Individuals should realize that globalization does not only refer to economics, as so aptly reported by Friedman [124]. We not only share the world with other people, but all life forms are included in this flat, interconnected world so aptly presented by Friedman [124]. As the world’s population increases, humans expand agricultural systems to feed everyone. Oftentimes this involves destruction of specific habitats, like forests, that place us in direct contact with wild reservoir hosts that are ready to share their pathogens via flies.

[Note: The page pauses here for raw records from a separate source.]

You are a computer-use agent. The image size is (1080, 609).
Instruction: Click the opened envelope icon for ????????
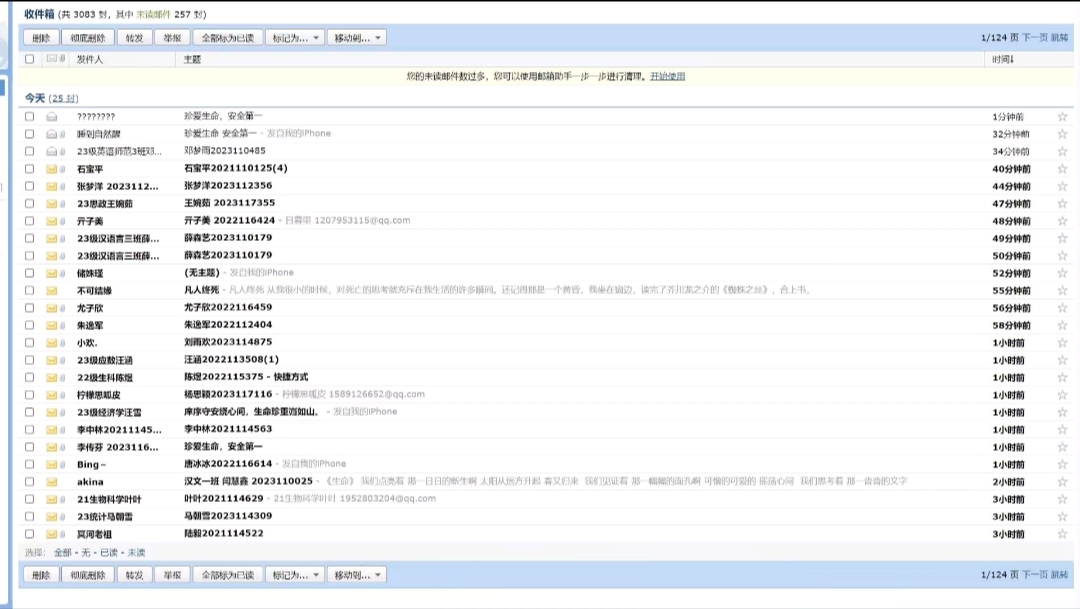point(52,117)
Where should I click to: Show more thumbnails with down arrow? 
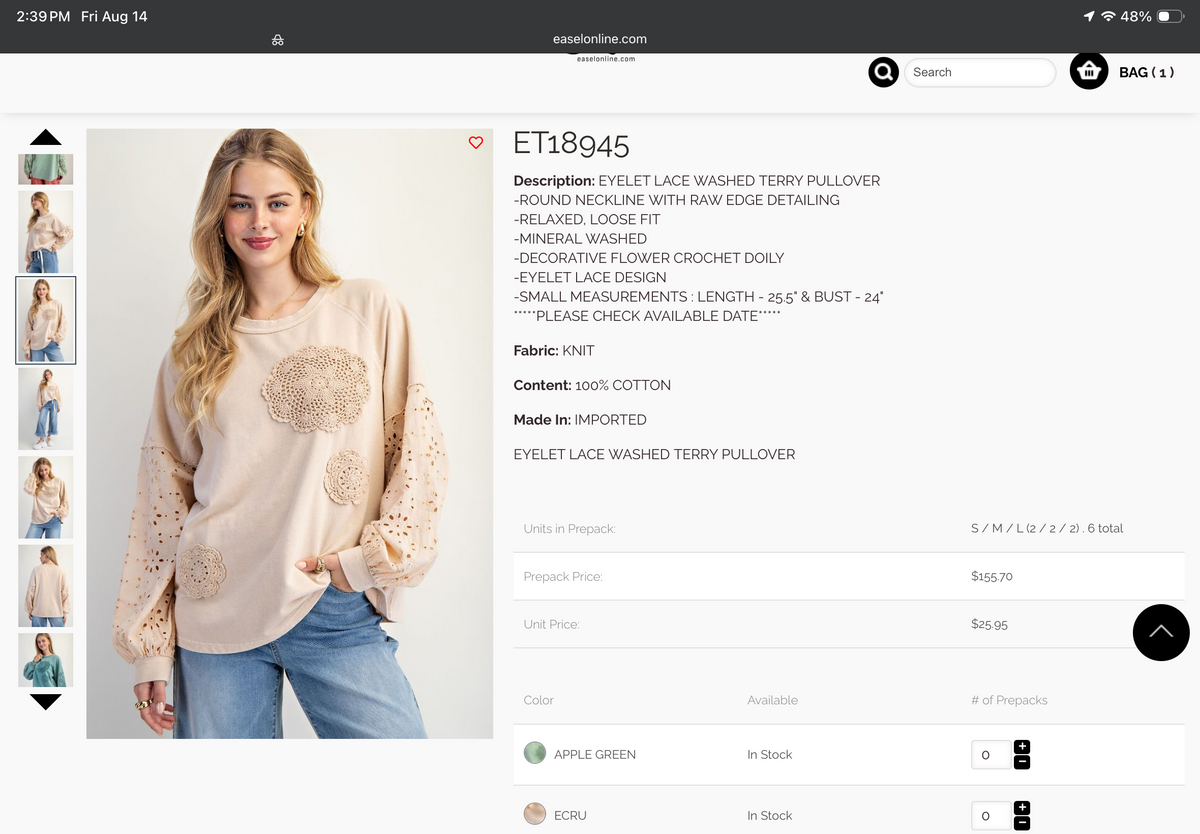[x=46, y=702]
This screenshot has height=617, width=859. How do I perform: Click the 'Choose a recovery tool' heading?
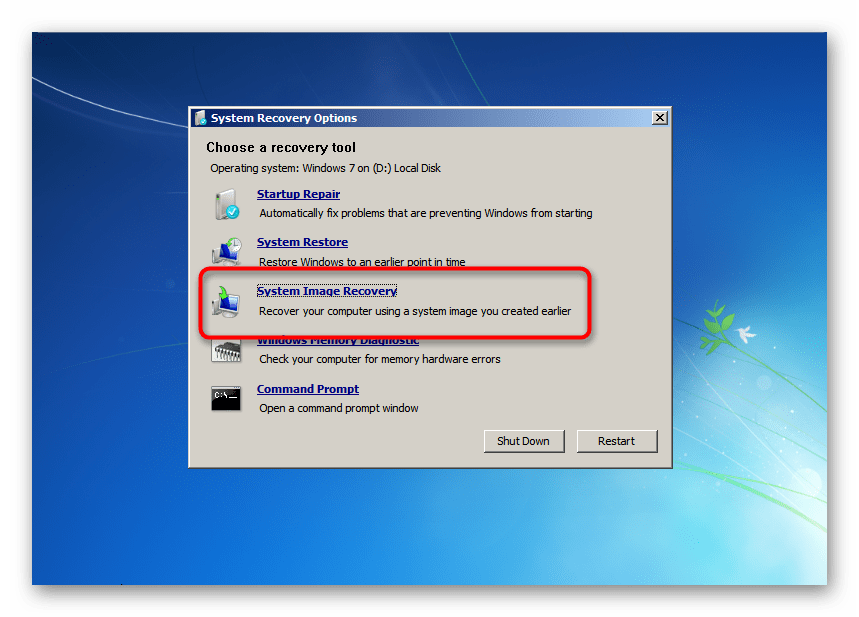pos(280,148)
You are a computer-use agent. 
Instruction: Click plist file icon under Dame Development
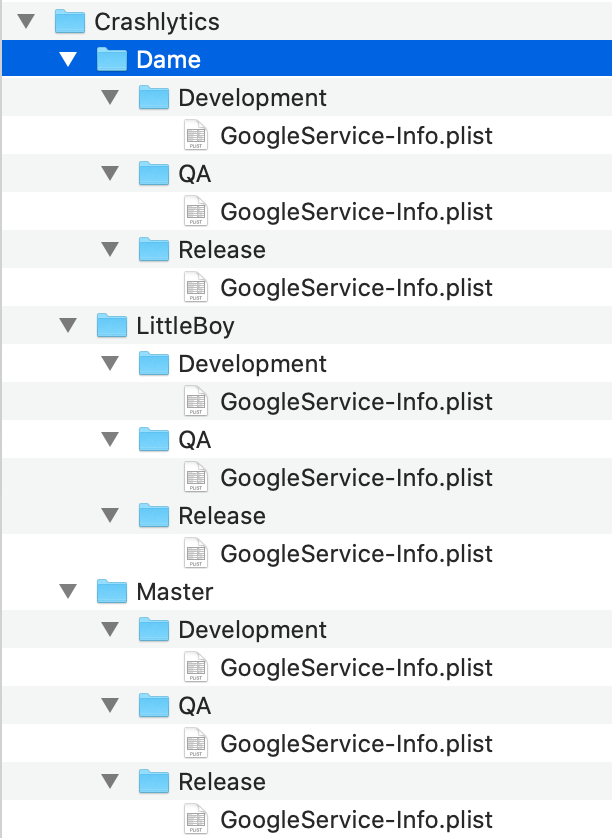click(x=196, y=135)
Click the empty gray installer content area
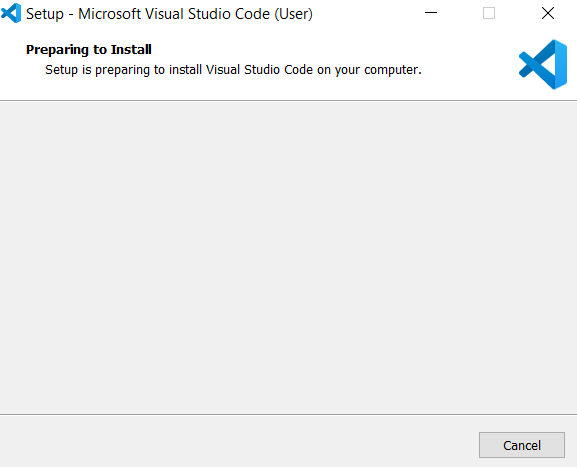The image size is (577, 467). point(288,258)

The paper by Rose et al. [125] presents information about how climate change and urbanization have driven mosquito preference for humans. This is an excellent example of determining a behavioral or physiological mechanism connecting a mosquito with humans. To date, the only example of connecting synanthropic flies with humans is the house fly lactose connection and, this needs m ore research. What impact climate change will have on synanthropic flies has not been addressed. How urbanization impacts the dynamics of the wildlife-livestock-human interface was addressed and hopefully synanthropic flies will play an important role within this dynamic interface [126]. Is humanity ready to seriously take on the responsibility of continued surveillance for emerging infectious diseases? If so, the information presented in this review, the importance of cyclorrhaphan flies in epidemiological models, using the newest techniques to examine these biosentinel flies for potential hazards, and pathogen transmissions is vital.

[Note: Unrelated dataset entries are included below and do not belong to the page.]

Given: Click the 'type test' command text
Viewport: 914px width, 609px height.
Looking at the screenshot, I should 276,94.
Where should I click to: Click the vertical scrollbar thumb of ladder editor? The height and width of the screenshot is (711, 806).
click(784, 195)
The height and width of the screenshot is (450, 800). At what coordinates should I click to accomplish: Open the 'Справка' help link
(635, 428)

Synanthropic flies may be even more important in disease transmission than blood-sucking flies and, the role of the crop in proving this should help. Future research will also help answer this question.

Finally, a schematic diagram (Figure 5) shows the involvement of synanthropic flies as transmission agents of diverse pathogens and their role in an epidemiological model.

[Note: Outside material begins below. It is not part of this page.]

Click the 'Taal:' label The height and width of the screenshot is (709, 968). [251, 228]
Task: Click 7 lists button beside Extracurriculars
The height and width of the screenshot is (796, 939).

Synanthropic flies ingesting pathogens from feces, secretions from infected animals, or infected foods. These liquids go into the crop where they remain and/or resistant forms are generated. Following a large meal and, when the crop is full, they either regurgitate crop fluids, which now contains infective pathogens, or the liquids can be moved into the rest of the digestive tract to infect various sources via defecation. Blue stars are various pathogens while the odd, red-shaped objects are pathogens that have become antimicrobial resistant by various strategies within the crop but are then transferred by the fly for uptake by uninfected hosts. Figure 5A. In this figure section, an infected monkey, and bat release in their feces or urine while shedding various pathogens, especially in their feces that are very attractive to flies. The flies imbibe the liquids containing the pathogens, which go to the storage organ (i.e., the crop). Sometimes, bats eat, but not completely, fruits that they infect with their saliva, which are then dropped and can be picked up by flies or other animals such as duikers on the ground to become infected. Figure 5B. Flies are attracted to foods, such as mangoes and feces where they pick up pathogens, or resistant pathogens, which go into the crop and are deposited elsewhere. These pathogens are released to another source either via regurgitation, thus contaminating various food sources or contaminate, via mechanical transmission or by regurgitation (bubbling). Figure 5C. Flies feed on the various solutions from dead animals (i.e., dead chimpanzee, bottom right) and put the solutions into the crop, which later the fly regurgitates or defecates the pathogens onto foods such as bushmeat (top right) in the wet markets. Flies can also pick up pathogens, such as anthrax spores by eating dead, infected animals (bottom right). Humans become infected with pathogens or resistant pathogens by eating contaminated fruit from either fecal deposition or regurgitation by infected flies (Figure 5D).